§ Required task
Please rescale the listing starting with the line that contains "Choose the PORCH label" and going on through the line that contains "(x=310, y=308)", writing out every one of those lines again. Multiply each click coordinate by 1.75 and round it to a whole number (halves round up), leaving all other numbers unchanged.

§ Screen-element location records
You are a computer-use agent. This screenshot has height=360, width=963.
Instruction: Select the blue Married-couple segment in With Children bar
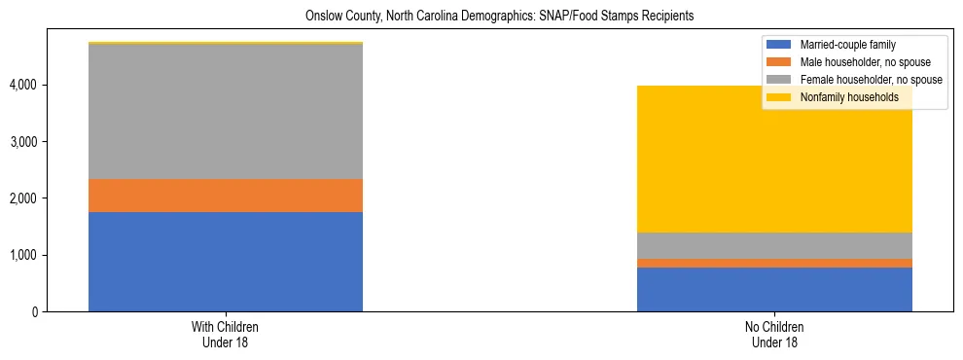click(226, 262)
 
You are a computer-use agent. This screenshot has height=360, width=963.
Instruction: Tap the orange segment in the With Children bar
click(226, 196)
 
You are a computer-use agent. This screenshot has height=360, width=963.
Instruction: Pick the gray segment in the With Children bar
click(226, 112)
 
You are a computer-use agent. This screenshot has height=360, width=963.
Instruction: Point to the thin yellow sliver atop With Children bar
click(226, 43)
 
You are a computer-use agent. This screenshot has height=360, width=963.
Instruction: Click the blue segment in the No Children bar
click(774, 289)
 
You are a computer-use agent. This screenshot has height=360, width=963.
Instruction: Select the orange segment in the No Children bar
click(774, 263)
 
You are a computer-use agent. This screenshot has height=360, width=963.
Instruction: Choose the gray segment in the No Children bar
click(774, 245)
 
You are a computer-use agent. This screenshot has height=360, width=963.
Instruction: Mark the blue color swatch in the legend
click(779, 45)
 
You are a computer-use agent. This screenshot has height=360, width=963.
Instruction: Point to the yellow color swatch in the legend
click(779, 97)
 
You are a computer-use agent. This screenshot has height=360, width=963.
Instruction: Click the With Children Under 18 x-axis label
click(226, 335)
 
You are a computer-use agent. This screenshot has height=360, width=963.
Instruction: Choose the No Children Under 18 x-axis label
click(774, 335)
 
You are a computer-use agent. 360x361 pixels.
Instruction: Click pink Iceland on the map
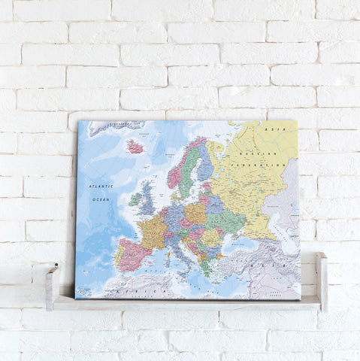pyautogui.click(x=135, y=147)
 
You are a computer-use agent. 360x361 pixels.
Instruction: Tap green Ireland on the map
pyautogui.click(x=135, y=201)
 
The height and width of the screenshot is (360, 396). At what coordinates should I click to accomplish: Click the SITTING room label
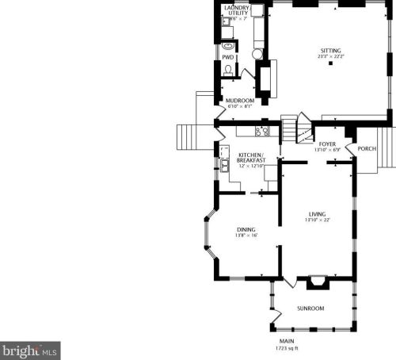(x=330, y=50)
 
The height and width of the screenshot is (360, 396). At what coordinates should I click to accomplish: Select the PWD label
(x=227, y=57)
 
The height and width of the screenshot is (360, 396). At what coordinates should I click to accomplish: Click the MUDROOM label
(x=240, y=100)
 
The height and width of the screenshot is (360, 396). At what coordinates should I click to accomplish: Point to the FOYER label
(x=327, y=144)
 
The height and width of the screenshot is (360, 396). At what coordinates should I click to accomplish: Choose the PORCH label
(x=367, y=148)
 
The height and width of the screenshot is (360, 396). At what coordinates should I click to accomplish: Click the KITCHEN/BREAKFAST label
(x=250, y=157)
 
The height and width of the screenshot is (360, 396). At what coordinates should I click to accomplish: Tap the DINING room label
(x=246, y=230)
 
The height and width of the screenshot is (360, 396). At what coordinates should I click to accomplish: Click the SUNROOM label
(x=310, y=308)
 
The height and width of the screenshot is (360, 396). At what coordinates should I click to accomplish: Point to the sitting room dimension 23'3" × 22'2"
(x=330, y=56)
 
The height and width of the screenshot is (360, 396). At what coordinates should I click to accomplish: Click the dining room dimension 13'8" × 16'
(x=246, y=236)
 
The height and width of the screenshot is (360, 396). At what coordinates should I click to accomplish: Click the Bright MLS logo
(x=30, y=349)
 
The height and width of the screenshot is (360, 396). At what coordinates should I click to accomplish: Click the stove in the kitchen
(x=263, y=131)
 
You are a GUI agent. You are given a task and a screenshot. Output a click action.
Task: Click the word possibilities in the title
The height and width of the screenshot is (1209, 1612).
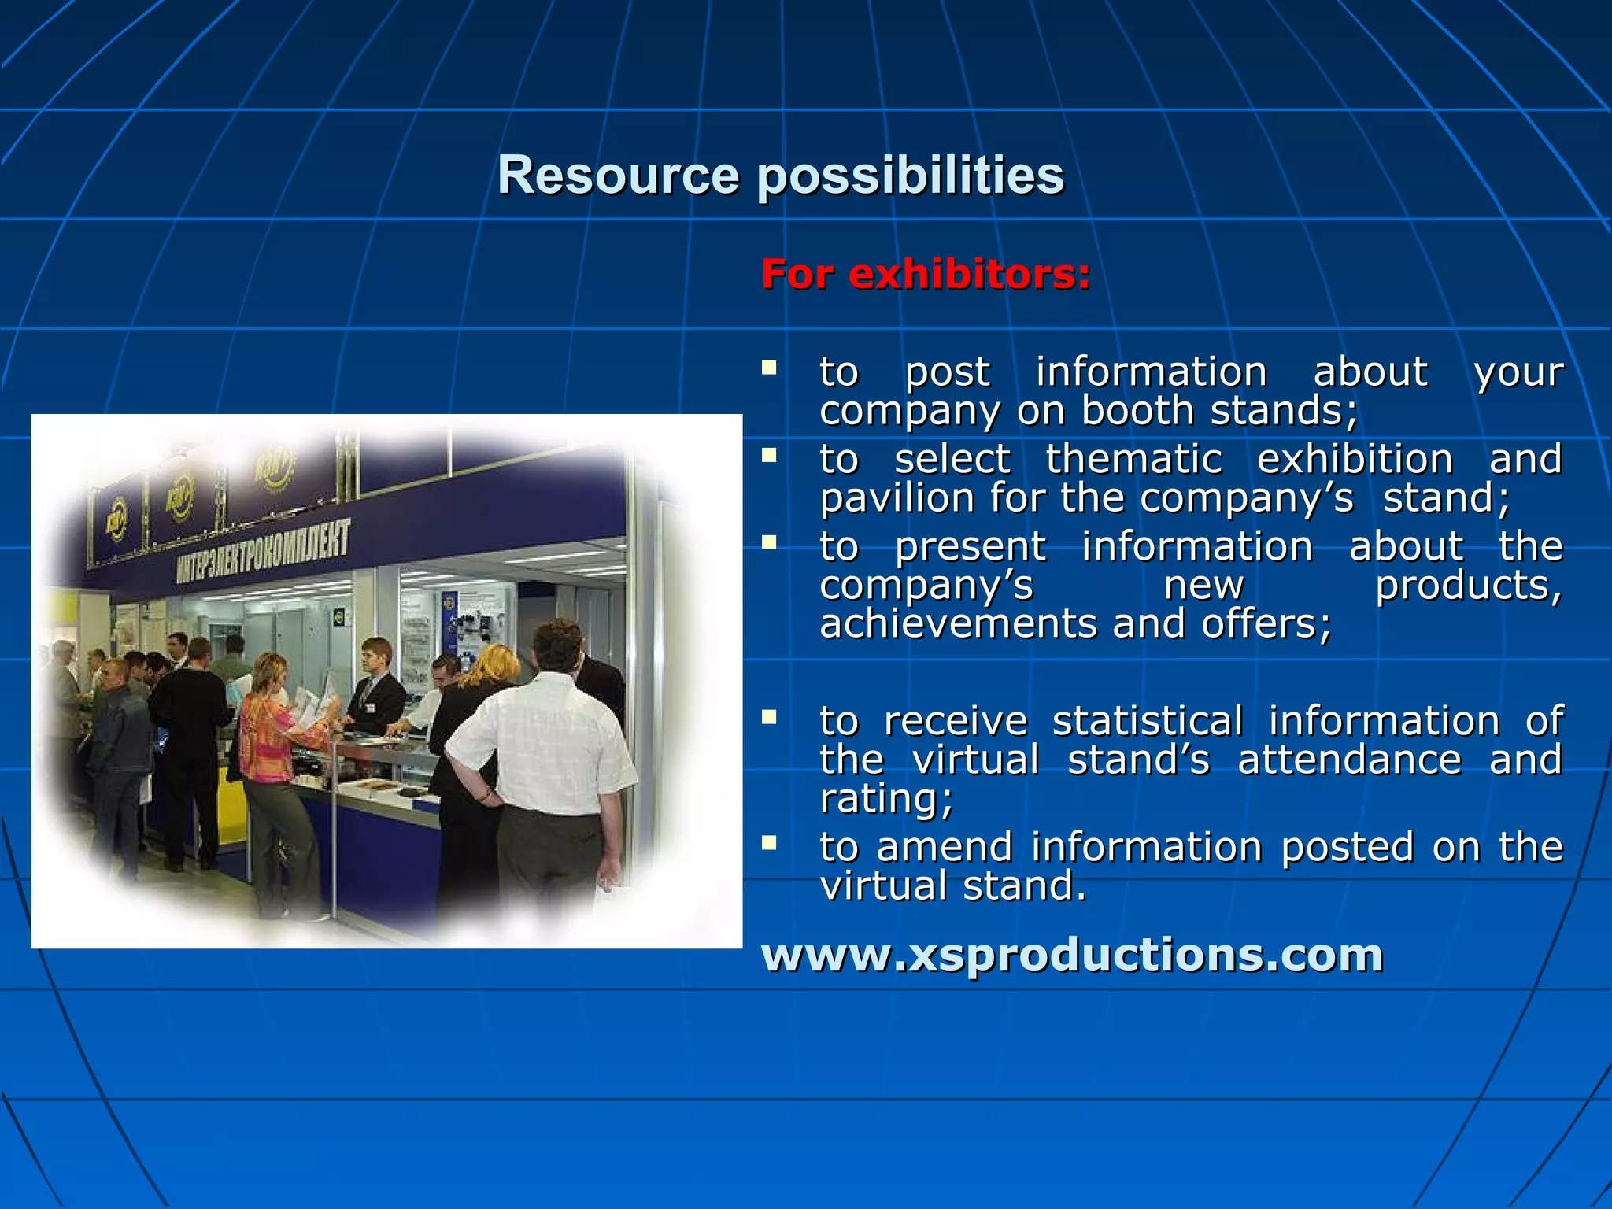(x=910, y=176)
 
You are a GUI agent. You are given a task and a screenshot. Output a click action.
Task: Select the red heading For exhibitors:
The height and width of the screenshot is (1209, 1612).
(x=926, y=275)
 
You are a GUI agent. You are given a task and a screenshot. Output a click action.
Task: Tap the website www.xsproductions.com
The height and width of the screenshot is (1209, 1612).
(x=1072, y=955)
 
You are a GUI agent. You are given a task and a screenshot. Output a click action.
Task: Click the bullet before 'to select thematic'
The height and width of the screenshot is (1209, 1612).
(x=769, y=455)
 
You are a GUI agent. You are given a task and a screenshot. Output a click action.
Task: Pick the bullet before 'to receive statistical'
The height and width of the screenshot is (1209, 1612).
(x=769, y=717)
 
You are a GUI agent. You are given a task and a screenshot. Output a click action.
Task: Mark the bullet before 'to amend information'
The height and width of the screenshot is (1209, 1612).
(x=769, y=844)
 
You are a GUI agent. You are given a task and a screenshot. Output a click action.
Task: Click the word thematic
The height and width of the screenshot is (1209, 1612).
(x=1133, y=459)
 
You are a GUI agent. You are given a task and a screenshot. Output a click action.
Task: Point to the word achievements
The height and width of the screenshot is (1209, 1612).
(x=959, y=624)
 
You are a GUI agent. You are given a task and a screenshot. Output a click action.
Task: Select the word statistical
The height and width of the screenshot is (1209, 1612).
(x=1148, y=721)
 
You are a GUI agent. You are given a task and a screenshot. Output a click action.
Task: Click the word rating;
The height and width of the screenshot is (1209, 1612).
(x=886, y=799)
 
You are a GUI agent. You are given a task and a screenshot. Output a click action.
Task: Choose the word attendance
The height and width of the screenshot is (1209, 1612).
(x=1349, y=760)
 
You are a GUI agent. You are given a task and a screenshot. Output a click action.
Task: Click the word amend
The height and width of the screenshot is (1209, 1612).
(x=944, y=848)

...

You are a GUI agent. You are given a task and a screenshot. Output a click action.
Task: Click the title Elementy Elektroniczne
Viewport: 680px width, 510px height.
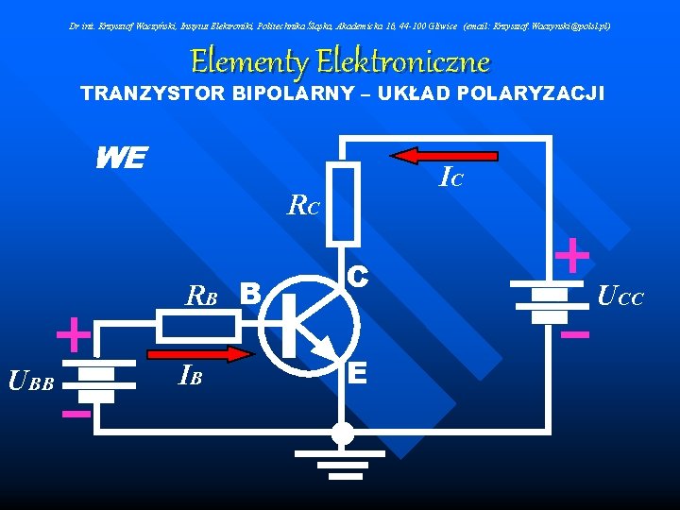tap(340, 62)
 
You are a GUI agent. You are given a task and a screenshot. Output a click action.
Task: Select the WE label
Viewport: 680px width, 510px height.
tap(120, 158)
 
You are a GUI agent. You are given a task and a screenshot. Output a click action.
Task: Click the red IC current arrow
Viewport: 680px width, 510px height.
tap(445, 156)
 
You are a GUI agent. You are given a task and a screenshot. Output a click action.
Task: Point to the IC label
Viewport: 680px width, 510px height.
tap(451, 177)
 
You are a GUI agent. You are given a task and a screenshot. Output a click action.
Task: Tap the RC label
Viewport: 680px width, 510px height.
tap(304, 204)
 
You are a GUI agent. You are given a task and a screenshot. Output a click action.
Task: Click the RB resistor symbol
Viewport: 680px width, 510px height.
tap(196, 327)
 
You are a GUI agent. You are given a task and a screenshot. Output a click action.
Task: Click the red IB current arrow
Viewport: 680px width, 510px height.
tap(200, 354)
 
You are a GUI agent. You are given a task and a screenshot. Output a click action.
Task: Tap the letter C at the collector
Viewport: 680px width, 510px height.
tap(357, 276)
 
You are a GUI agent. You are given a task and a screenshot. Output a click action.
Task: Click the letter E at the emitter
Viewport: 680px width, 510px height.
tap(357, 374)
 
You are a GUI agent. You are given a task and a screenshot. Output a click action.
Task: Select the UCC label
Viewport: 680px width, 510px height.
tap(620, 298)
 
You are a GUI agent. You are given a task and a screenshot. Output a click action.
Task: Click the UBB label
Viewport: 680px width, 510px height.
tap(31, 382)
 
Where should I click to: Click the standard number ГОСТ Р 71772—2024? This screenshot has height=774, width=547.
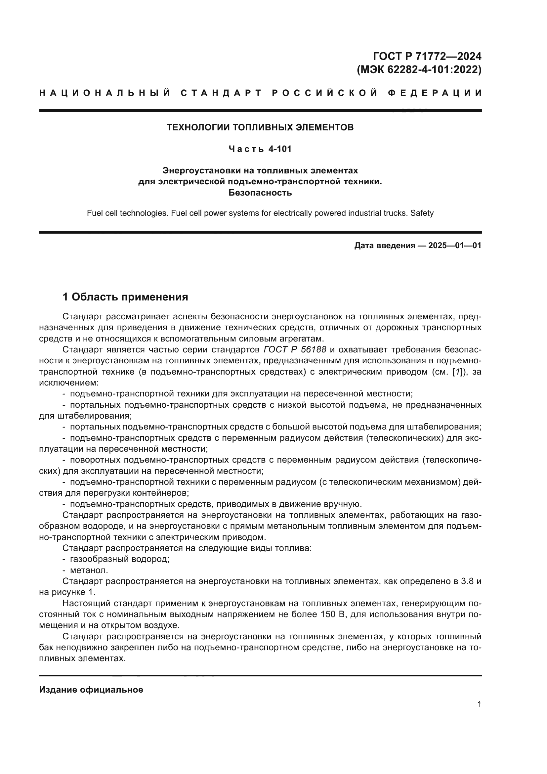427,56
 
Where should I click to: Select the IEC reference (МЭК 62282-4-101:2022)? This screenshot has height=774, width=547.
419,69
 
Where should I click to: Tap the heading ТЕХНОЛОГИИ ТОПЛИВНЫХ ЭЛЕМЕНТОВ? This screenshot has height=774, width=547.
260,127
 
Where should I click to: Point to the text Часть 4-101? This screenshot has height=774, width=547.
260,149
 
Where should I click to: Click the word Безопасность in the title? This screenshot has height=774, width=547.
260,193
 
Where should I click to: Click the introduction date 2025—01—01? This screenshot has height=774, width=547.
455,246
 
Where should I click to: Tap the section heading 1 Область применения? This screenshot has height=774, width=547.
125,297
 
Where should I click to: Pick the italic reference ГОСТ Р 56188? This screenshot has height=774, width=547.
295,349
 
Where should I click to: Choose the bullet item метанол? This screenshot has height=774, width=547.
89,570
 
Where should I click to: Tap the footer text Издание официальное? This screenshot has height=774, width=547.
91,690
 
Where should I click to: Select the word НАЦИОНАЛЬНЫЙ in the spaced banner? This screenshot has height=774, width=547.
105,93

--

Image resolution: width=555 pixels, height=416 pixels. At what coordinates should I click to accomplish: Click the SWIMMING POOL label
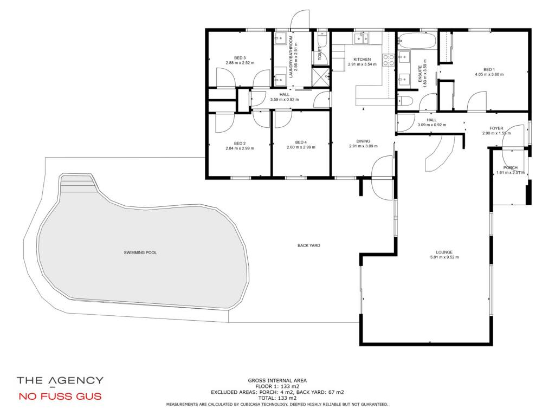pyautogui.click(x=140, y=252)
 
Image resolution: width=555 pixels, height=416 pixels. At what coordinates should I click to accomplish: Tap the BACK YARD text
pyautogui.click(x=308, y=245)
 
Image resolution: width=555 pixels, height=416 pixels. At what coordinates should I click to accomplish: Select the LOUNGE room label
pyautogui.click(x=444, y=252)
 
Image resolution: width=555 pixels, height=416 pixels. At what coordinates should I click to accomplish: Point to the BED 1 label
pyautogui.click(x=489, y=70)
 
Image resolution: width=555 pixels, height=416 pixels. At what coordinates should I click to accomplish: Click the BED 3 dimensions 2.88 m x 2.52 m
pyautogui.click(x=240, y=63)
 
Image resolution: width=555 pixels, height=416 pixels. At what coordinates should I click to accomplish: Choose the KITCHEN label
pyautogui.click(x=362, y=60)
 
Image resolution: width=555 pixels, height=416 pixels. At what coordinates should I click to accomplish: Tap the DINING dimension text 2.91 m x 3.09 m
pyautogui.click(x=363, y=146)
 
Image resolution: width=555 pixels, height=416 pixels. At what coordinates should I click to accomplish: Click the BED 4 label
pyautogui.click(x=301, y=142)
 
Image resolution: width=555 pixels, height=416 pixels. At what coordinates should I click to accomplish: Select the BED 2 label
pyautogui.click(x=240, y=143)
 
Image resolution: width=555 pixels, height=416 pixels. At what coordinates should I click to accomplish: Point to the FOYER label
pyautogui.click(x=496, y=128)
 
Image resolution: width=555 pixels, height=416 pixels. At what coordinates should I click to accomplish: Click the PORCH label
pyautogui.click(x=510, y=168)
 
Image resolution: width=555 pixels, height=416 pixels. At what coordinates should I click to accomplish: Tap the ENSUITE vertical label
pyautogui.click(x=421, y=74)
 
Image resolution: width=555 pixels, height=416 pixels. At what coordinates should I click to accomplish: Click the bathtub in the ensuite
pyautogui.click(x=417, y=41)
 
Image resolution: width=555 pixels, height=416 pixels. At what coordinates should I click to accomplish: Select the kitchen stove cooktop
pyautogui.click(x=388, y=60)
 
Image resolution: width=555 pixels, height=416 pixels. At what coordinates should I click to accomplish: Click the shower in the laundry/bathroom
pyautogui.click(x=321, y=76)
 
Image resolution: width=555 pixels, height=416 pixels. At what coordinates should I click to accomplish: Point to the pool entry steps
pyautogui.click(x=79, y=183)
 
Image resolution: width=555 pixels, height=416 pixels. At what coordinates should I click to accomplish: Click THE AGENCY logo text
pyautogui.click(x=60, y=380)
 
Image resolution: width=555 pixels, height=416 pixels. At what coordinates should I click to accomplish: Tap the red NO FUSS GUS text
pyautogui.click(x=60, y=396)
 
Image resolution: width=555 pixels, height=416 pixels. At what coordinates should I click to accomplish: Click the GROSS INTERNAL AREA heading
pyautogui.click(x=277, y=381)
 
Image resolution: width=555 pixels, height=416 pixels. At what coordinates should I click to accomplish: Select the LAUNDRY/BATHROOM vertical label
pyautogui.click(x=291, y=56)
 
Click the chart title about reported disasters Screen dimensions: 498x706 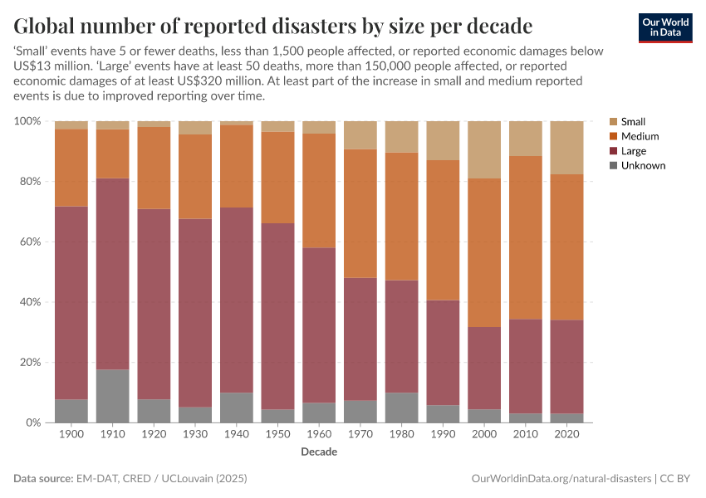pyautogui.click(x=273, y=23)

§ Solution to the problem
The height and width of the screenshot is (360, 396). At what coordinates should I click to accomplish: Choose the PORCH label
(x=642, y=259)
 
The height and width of the screenshot is (360, 396). At what coordinates should I click to accomplish: Click the KITCHEN/BREAKFAST label
(x=438, y=275)
 
The height and width of the screenshot is (360, 396). At what coordinates should I click to accomplish: Tap the DINING room label
(x=431, y=403)
 
The height and width of the screenshot is (360, 396). At what coordinates should I click to accomplish: Click the SUNROOM label
(x=543, y=539)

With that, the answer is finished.